The renin–angiotensin system
The renin–angiotensin system is up-regulated by:
hyperglycaemia
haemodynamic factors
Angiotensin II (AII) has haemodynamic and nonhaemodynamic effects. AII increases:
glomerular hypertension, by preferentially vasoconstricting the efferent capillary
vascular permeability, by stimulating expression and secretion of VEGF, leukotriene C4, PGE2 and PGE1
rolling and sticking leucocytes by up-regulating E-selectin VCAM-1 and ICAM-1
recruitment of monocytes, T lymphocytes, and neutrophils, by stimulating secretion of monocyte chemotactic protein (MCP-1), cytokine-inducible neutrophil chemoattractant, keratinocyte-derived chemokine, and macrophage inflammatory protein (MIP)-2.
AII also:
impairs tissue repair
mediates fibrosis via TGFβ and CTGF
induces apoptosis/proliferation
stimulates ECM deposition.
AII generates its actions via production of ROS and stimulation of proinflammatory transcription factors such as NF-κB and Ets-1 (9).
Endothelin-1
ET-1 is:
a potent vasoconstrictor
proinflammatory
profibrotic
produced by endothelial cells, vascular smooth muscle cells and inflammatory cells
ET-1 is upregulated by:
hyperglycaemia
AII
TGFβ
ROS
ET-1 is linked with ECM accumulation in the kidney, cardiomyocyte hypertrophy, and haemodynamic changes in the diabetic eye. ET-receptor antagonists reduce proteinuria.
NF-κB
NF-κB is a major intracellular second messenger involved in the pathogenesis of diabetic complications (9). NF-κB is activated by:
haemodynamic factors
hyperglycaemia
inflammatory processes
NF-κB regulates genes involved in:
inflammation
immune responses
proliferation
apoptosis
For example, NF-κB increases cytokines, adhesion molecules, NO synthase, and angiotensinogen.
Reactive oxygen species
ROS act as a common pathway in the pathogenesis of diabetic complications (10). Produced in healthy tissue, they are normally degraded to maintain homoeostasis. At high concentrations, ROS such as superoxide anion (O2•–). H2O2, hydroxyl radical and peroxynitrite, can cause tissue damage. Reactive nitrogen species, e.g. derivatives of NO also cause tissue damage.

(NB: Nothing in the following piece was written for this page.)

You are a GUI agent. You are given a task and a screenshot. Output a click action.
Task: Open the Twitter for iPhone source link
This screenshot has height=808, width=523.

ROS are increased in, for example, endothelial cells, vascular smooth muscle cells, and mesangial and tubular epithelial cells by:
hyperglycaemia
haemodynamic factors
inflammatory processes
The redox sensitive processes which are affected by increases in ROS include cell growth, apoptosis, migration, extracellular matrix modelling, growth factors, vascular function, and permeability.
Summary
The microvascular complications of diabetes, seen clinically as diabetic retinopathy, nephropathy and neuropathy are preceded by subclinical microvascular dysfunction. Once microvascular complications are established both structural (e.g. thickened capillary basement membrane, acellular capillaries, pericyte loss, tissue remodelling, fibrosis, mesangial expansion) and functional changes (e.g. reduced perfusion, impaired endothelial function, leucocyte sticking and migration, increased vascular permeability) occur. The mechanisms underlying the formation and progression of microvascular complications are complex, and vary both with the stage of disease and an individual’s susceptibility to complications. Hyperglycaemia and/or haemodynamic factors can cause microvascular damage. Inflammation and RAGE–ligand interaction also appear to play an important role. It is likely that all these factors act via common intermediates such as ROS, protein kinase C, and transcription factors (e.g. NF-κB and Sp1) with consequential stimulation of inflammatory cytokines, adhesion molecules, growth factors, chemokines, and vasoactive compounds, which generate the structural and functional changes in the smallest blood vessels.